• _INFORMATION_
◇ ◇ ◇
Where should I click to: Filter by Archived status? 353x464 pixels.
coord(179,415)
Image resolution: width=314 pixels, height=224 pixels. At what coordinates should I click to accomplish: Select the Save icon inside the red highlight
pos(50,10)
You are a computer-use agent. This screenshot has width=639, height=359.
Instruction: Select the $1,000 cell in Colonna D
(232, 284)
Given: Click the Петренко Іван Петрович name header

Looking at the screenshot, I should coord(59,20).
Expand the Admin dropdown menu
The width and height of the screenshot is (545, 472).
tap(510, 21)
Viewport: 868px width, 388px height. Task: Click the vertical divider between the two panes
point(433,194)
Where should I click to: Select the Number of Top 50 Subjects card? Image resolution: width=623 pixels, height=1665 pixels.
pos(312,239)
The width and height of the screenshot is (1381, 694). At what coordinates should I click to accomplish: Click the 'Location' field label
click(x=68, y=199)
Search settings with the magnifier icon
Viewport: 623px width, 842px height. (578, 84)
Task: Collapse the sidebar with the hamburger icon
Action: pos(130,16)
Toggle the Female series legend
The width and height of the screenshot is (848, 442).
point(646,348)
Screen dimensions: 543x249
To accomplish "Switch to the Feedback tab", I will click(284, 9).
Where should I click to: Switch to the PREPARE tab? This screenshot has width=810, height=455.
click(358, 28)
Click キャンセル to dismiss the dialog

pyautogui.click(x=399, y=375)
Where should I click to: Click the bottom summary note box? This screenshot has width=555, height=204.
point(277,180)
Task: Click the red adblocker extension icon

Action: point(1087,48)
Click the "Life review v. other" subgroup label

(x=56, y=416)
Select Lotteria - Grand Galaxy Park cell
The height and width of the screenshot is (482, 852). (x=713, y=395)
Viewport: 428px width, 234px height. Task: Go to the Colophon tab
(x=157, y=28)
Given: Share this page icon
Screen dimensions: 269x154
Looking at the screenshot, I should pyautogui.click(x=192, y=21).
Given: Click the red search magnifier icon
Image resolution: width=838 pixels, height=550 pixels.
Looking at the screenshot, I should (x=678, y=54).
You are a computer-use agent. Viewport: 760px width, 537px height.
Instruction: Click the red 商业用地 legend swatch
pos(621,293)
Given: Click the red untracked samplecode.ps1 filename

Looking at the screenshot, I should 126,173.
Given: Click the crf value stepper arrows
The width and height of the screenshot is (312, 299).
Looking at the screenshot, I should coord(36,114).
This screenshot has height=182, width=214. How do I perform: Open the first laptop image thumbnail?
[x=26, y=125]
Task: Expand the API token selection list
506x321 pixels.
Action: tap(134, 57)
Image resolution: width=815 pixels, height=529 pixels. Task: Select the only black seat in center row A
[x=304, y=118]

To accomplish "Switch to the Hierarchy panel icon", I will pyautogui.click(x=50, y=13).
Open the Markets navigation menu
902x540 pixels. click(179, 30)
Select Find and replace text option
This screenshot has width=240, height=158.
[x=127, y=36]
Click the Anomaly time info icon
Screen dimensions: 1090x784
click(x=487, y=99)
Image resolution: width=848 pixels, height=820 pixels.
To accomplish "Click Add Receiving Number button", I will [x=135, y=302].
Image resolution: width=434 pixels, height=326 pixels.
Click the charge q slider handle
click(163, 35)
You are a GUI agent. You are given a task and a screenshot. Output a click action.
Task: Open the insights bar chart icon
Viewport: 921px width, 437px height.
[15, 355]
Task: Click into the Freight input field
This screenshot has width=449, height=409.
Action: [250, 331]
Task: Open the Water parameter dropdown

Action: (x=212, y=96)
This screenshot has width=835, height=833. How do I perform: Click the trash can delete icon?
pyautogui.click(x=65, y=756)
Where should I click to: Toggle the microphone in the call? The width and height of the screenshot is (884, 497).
◇ ◇ ◇
• _PROBLEM DESCRIPTION_
Every line above is to be transcribed exactly.

• _ANSWER_
Where should I click to: Filter by Archived status? 353x464 pixels.
coord(179,415)
Image resolution: width=314 pixels, height=224 pixels. At what coordinates should I click to accomplish: Select the Save icon inside the red highlight
pos(50,10)
You are a computer-use agent. This screenshot has width=639, height=359.
Instruction: Select the $1,000 cell in Colonna D
(232, 284)
Given: Click the Петренко Іван Петрович name header

Looking at the screenshot, I should coord(59,20).
Expand the Admin dropdown menu
The width and height of the screenshot is (545, 472).
tap(510, 21)
Viewport: 868px width, 388px height. Task: Click the vertical divider between the two panes
point(433,194)
Where should I click to: Select the Number of Top 50 Subjects card? Image resolution: width=623 pixels, height=1665 pixels.
pos(312,239)
The width and height of the screenshot is (1381, 694). At what coordinates should I click to accomplish: Click the 'Location' field label
click(x=68, y=199)
Search settings with the magnifier icon
Viewport: 623px width, 842px height. (578, 84)
Task: Collapse the sidebar with the hamburger icon
Action: pos(130,16)
Toggle the Female series legend
The width and height of the screenshot is (848, 442).
point(646,348)
Screen dimensions: 543x249
To accomplish "Switch to the Feedback tab", I will click(284, 9).
Where should I click to: Switch to the PREPARE tab? This screenshot has width=810, height=455.
click(358, 28)
Click キャンセル to dismiss the dialog

pyautogui.click(x=399, y=375)
Where should I click to: Click the bottom summary note box? This screenshot has width=555, height=204.
point(277,180)
Task: Click the red adblocker extension icon

Action: point(1087,48)
Click the "Life review v. other" subgroup label

(x=56, y=416)
Select Lotteria - Grand Galaxy Park cell
The height and width of the screenshot is (482, 852). (x=713, y=395)
Viewport: 428px width, 234px height. Task: Go to the Colophon tab
(x=157, y=28)
Given: Share this page icon
Screen dimensions: 269x154
Looking at the screenshot, I should pyautogui.click(x=192, y=21).
Given: Click the red search magnifier icon
Image resolution: width=838 pixels, height=550 pixels.
Looking at the screenshot, I should (x=678, y=54).
You are a computer-use agent. Viewport: 760px width, 537px height.
Instruction: Click the red 商业用地 legend swatch
pos(621,293)
Given: Click the red untracked samplecode.ps1 filename

Looking at the screenshot, I should 126,173.
Given: Click the crf value stepper arrows
The width and height of the screenshot is (312, 299).
Looking at the screenshot, I should coord(36,114).
This screenshot has height=182, width=214. How do I perform: Open the first laptop image thumbnail?
[x=26, y=125]
Task: Expand the API token selection list
506x321 pixels.
Action: tap(134, 57)
Image resolution: width=815 pixels, height=529 pixels. Task: Select the only black seat in center row A
[x=304, y=118]

To accomplish "Switch to the Hierarchy panel icon", I will pyautogui.click(x=50, y=13).
Open the Markets navigation menu
902x540 pixels. click(179, 30)
Select Find and replace text option
This screenshot has width=240, height=158.
[x=127, y=36]
Click the Anomaly time info icon
Screen dimensions: 1090x784
click(x=487, y=99)
Image resolution: width=848 pixels, height=820 pixels.
To accomplish "Click Add Receiving Number button", I will [x=135, y=302].
Image resolution: width=434 pixels, height=326 pixels.
Click the charge q slider handle
click(163, 35)
You are a GUI agent. You are given a task and a screenshot. Output a click action.
Task: Open the insights bar chart icon
Viewport: 921px width, 437px height.
[15, 355]
Task: Click into the Freight input field
This screenshot has width=449, height=409.
Action: [250, 331]
Task: Open the Water parameter dropdown

Action: (x=212, y=96)
This screenshot has width=835, height=833. How do I perform: Click the trash can delete icon?
pyautogui.click(x=65, y=756)
Where should I click to: Toggle the microphone in the call? The width and height of the screenshot is (884, 497).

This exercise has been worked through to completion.